Copy out the data exactly, leaving the pictures behind.

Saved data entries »
_ _ _ _ _ _ _

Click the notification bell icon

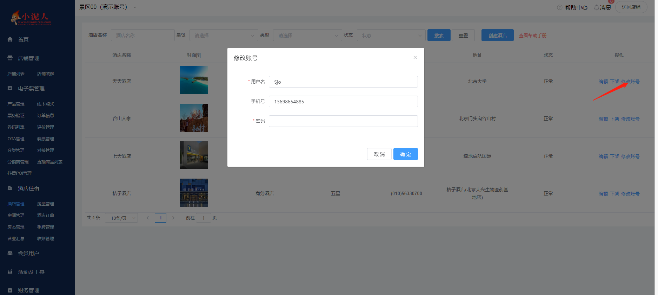click(596, 7)
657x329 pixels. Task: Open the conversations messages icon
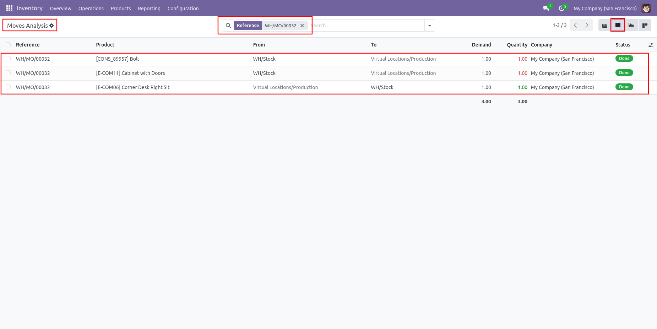pos(546,8)
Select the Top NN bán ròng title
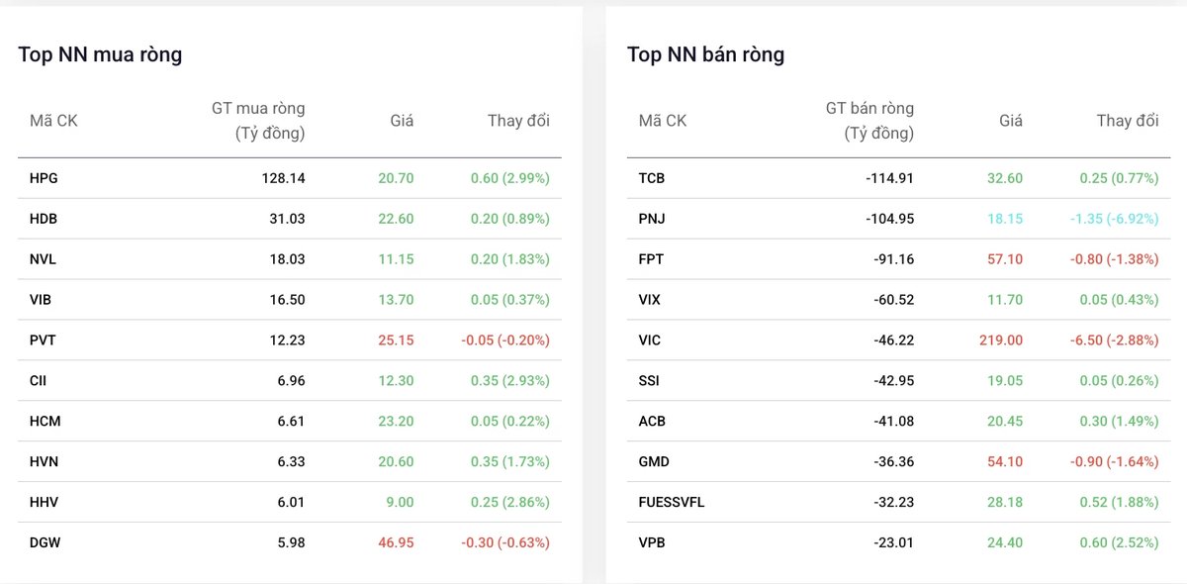This screenshot has height=584, width=1187. (706, 54)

_ _ _ _ _ _ _

Solution to this exercise »
Click the notification bell icon

click(596, 7)
657x329 pixels. Task: Open the conversations messages icon
pos(546,8)
Select the Top NN bán ròng title
This screenshot has height=584, width=1187. (706, 54)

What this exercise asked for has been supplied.